12月3日の秩父夜祭にはフィルムカメラを持ってゆきました。
私のフィルムカメラはCanon FTといいます。
メーカーのサイトによれば、発売されたのは1966年、昭和41年だそうです。
このカメラには「オート」と呼べる機能は一つもついていません。
焦点を合わせるのも、露出を決めるのもぜ~んぶ自分です。
ファインダーを覗いて、ピントを合わせたいところにレンズを向けてレンズについている輪を回してピントを合わせます。
老眼の目にはなかなか厳しいものがあります。
ファインダーを覗くと右側に小さな丸と線が見えます。
丸は動きませんが、線はレンズについているもう一つの輪を回すと上下に動きます。
この線が丸の中に入ると露出が適性ということです。
では、ピント(焦点)を合わせて、棒を丸の中に入れればそれでいいかというと、そうではありません。
山車のように動くものを撮ろうとすると、動きに合わせて、ピントを調節する輪を回しながら、ココ!というときにシャッターを押します。
デジタルだったらカメラが動くものを追いかけてくれて自動的にピントを合わせてくれるのにねぇ。
ピントを合わせるのはなかなか大変です。
ただ、ピントが合う範囲を前後に広げるということもできます。
そうすれば、その範囲内にあるものにはピントが合います。
動くものを撮るときにはこの機能を使うことがあります。
しかし、その範囲を広げるためにはシャッター速度を遅くする必要があります。
つまり、シャッターが開いている時間を長くするのです。
早いシャッター速度だとパシャッと鋭い音がしますが、遅くするとバーッシャッとだるい音になります。
シャッターが開いている間にカメラが動くと写真がぶれてしまいます。
ということはシャッター速度を遅くしすぎると三脚でも使わない限り、ぶれる危険性が高くなります。
ですので、手で持っていてもぶれないシャッター速度にしておく必要があります。
そうすると、ピントが合う範囲の広さには限界があります。
また、例えば、レンズを空に向けて露出を決めると、手前のものはすべて真っ黒になります。
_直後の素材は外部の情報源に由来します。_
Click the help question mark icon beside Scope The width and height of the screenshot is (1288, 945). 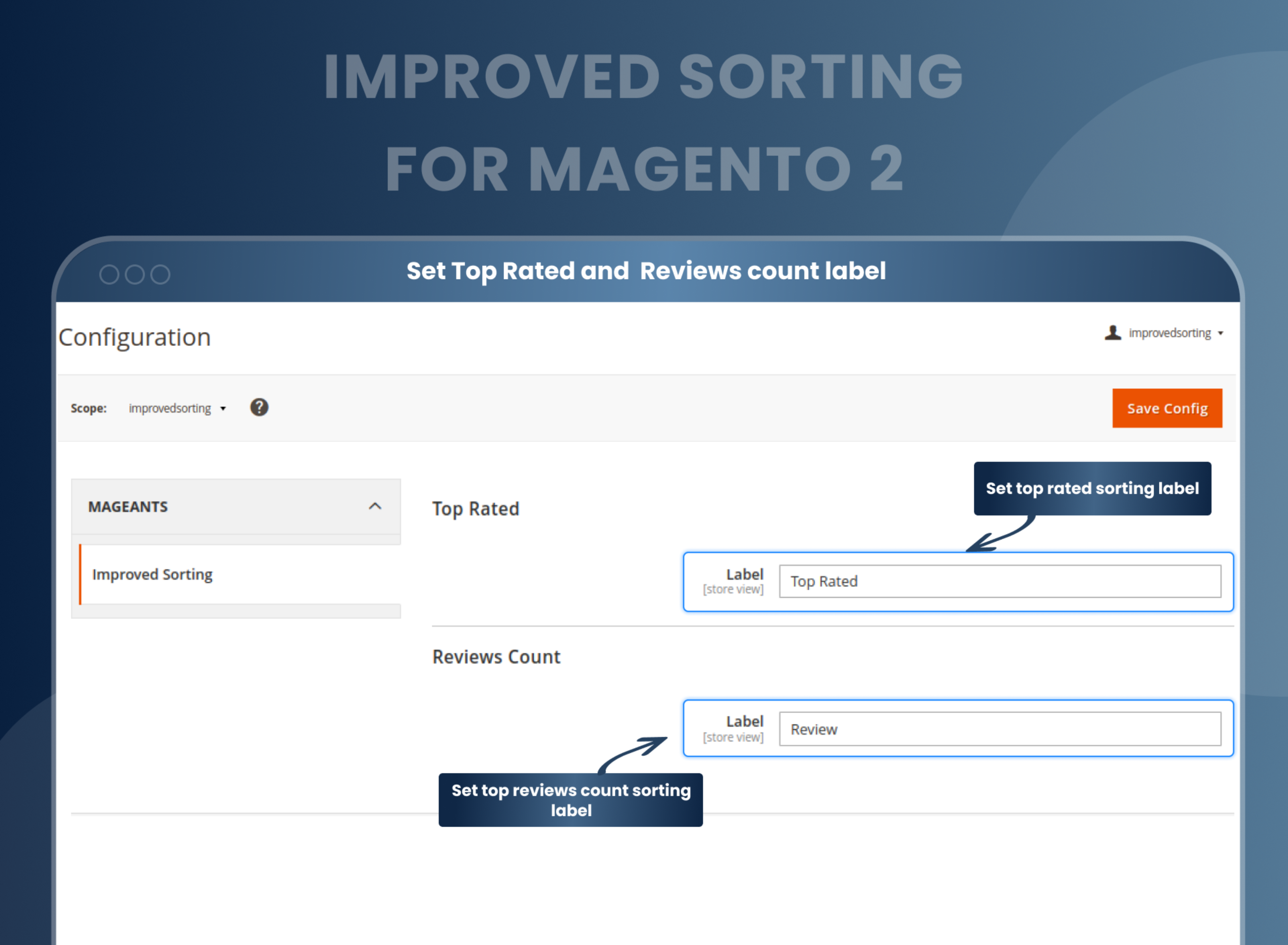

明るい空を撮るための光の量は少しで済みますが、手前にあるものを撮るためにはたくさんの光が必要です。
手前にあるものが綺麗に撮れるように光を入れると、今度は空を写すには光の量が多すぎるので、空の色は真っ白になります。
ですので、ファインダーに見える被写体のどの色を適正に出したいかを決めて、そこにレンズを向けて、先ほどの線が丸の中に入るようにレンズの輪を回して露出を決めなくてはなりません。
なんてことを考えながらピントを合わせ、露出を考えていると、山車は目の前を通り過ぎていってしまいます。
夜祭に昼間に行ったのはこういうことも理由の一つです。
夜ならストロボを使えばいいのでは?と思われますよね。
ところが、これがそう簡単にはいかないんです。
ま、長くなるのでこれについてはまたいつか。
フィルムカメラ時代のスポーツ写真とか報道写真とか、どうやって撮ってたんだろうなぁ。